* **Task to complete**
Copy out word for word the records from the line with "Click the documentation icon next to reset" through the line with "pyautogui.click(x=342, y=463)", including both of those lines. Leave the pictures out.

* **Records shown**

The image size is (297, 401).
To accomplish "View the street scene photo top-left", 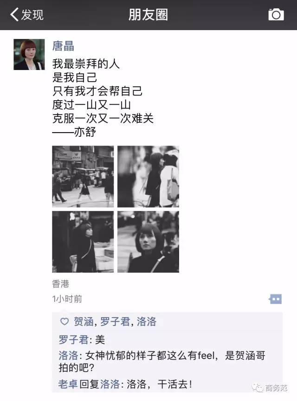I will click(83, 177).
---
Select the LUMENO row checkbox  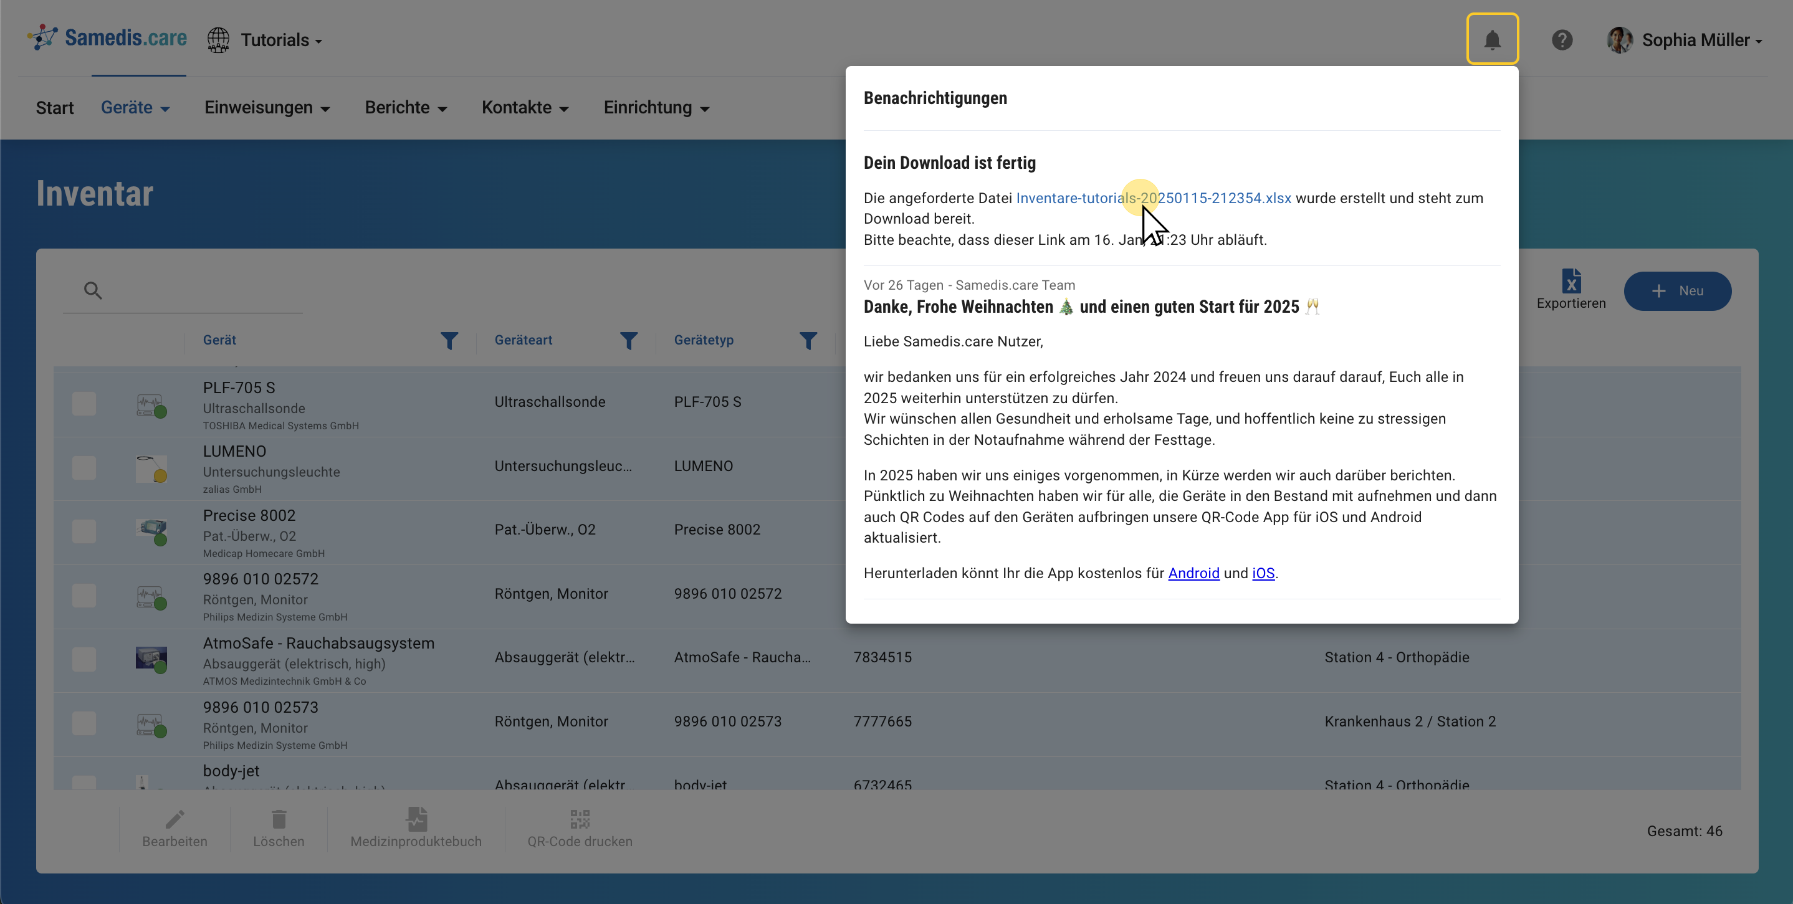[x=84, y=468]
==
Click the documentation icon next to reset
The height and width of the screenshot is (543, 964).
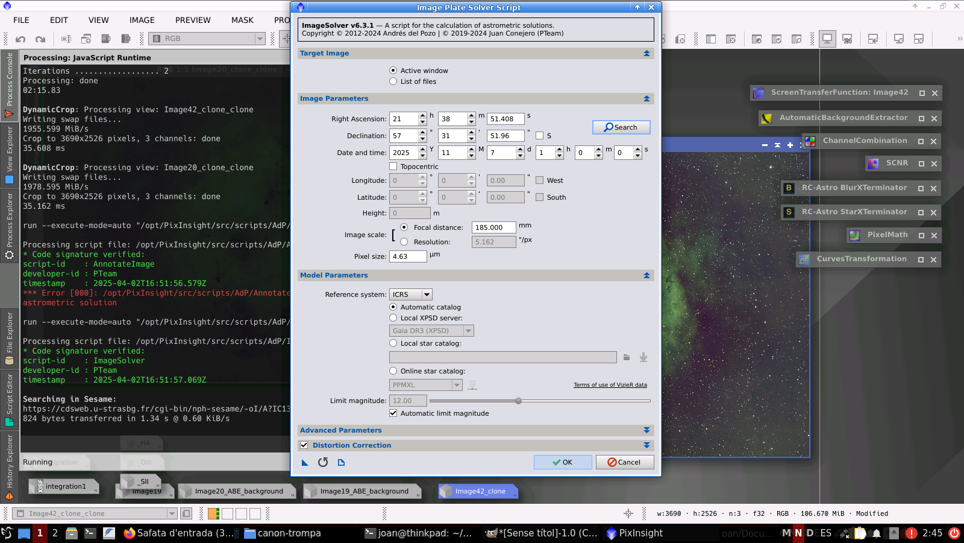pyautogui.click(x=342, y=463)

* **Finished exercise**
Click the documentation icon next to reset
The height and width of the screenshot is (543, 964).
pyautogui.click(x=342, y=463)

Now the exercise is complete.